**Given task A**
In the stored items, begin at the line that has "geode (549, 1203)" and stop after the line that has "(536, 210).", repeating every line in that span exactly.

**Excerpt to read**
Exclusive interview by Tiziano Thomas Dossena [L’Idea Magazine, December 6,2018]
Victoria Surliuga is Associate Professor of Italian Studies, Italian Program Coordinator and World Cinema Coordinator in the Department of Classical and Modern Languages and Literatures at Texas Tech University. She has studied Comparative Literature at Mount Holyoke College and holds an M.A. from Brown University and a Ph.D. from Rutgers University in Italian Studies. She is a scholar of modern and contemporary Italian art, cinema, and literature, as well as a poet and a translator. She was awarded The 1905 Fellowship of the Mount Holyoke College Alumnae Association for her research on Peggy Guggenheim and art patronage; a grant to the Italian Program at Texas Tech University from the CH Foundation to curate the exhibition “Ezio Gribaudo’s Theaters of Memory” at the Louise Hopkins Underwood Center for the Arts (2016); Scholarship Catalyst grants from Texas Tech University; and was Humanities Fellow at the Humanities Center of Texas Tech University (2016). She has also curated the exhibition “Ezio Gribaudo: A Lifetime in Art” at the Texas Tech University Library (2018).

**Given task B**
Tell whether each statement agrees with the biography of Victoria Surliuga, answering yes or no and quoting the words that decide it: (i) She earned her Ph.D. at Brown University. (ii) She was Humanities Fellow at the Humanities Center of Texas Tech University in 2016. (iii) She studied Comparative Literature at Mount Holyoke College.

[Stored items]
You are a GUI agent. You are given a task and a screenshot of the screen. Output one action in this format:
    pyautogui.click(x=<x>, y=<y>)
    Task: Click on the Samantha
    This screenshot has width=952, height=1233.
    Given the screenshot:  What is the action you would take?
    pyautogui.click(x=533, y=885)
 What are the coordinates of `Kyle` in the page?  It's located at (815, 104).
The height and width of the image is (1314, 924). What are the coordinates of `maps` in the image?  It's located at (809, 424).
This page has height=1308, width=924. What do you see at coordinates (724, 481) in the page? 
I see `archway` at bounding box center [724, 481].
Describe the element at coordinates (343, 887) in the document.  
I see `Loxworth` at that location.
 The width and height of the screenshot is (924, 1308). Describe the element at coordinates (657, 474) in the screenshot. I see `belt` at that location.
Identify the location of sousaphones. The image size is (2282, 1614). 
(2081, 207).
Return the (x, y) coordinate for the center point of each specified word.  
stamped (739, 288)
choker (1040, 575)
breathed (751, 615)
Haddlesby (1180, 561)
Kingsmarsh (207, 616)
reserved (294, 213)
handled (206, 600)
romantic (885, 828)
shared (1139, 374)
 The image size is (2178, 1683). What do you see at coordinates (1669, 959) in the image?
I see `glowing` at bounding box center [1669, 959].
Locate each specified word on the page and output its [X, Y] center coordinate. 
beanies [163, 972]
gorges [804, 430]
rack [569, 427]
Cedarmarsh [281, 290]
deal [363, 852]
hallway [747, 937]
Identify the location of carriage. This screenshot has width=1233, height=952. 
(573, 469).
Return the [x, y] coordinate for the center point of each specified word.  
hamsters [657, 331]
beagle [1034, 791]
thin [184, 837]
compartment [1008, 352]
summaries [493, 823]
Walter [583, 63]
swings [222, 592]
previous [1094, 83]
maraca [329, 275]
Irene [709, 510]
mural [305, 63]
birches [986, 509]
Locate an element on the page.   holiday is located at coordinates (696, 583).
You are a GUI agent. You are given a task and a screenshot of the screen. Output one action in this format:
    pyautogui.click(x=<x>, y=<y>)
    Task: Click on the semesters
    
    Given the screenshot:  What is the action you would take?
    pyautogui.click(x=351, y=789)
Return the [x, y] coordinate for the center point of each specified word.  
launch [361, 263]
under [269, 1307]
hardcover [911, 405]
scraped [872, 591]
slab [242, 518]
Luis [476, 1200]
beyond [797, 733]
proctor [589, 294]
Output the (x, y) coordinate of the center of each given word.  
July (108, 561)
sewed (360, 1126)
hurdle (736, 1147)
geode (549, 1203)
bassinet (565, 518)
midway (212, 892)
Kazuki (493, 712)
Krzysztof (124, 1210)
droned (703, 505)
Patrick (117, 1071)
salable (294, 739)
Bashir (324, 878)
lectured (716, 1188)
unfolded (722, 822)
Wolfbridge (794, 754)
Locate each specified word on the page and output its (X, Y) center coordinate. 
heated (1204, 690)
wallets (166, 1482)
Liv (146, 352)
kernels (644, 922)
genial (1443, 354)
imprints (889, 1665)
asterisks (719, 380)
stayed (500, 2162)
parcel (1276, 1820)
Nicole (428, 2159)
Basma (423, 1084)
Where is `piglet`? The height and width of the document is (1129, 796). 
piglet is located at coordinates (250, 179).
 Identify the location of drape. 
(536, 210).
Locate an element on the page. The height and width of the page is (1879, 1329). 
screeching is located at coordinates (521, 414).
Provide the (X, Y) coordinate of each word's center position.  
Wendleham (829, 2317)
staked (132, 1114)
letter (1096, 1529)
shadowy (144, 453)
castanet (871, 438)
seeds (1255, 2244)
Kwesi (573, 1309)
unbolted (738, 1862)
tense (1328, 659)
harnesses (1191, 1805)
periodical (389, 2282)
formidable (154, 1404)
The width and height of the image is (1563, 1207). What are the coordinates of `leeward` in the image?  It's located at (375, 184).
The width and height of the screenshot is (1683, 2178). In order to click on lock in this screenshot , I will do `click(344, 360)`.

**Worked solution A**
geode (549, 1203)
bassinet (565, 518)
midway (212, 892)
Kazuki (493, 712)
Krzysztof (124, 1210)
droned (703, 505)
Patrick (117, 1071)
salable (294, 739)
Bashir (324, 878)
lectured (716, 1188)
unfolded (722, 822)
Wolfbridge (794, 754)
Locate each specified word on the page and output its (X, Y) center coordinate. 
heated (1204, 690)
wallets (166, 1482)
Liv (146, 352)
kernels (644, 922)
genial (1443, 354)
imprints (889, 1665)
asterisks (719, 380)
stayed (500, 2162)
parcel (1276, 1820)
Nicole (428, 2159)
Basma (423, 1084)
Where is `piglet`? The height and width of the document is (1129, 796). 
piglet is located at coordinates (250, 179).
 Identify the location of drape. 
(536, 210).

**Worked solution B**
(i) No: "holds an M.A. from Brown University and a Ph.D. from Rutgers University in Italian Studies"
(ii) Yes: "was Humanities Fellow at the Humanities Center of Texas Tech University (2016)"
(iii) Yes: "She has studied Comparative Literature at Mount Holyoke College"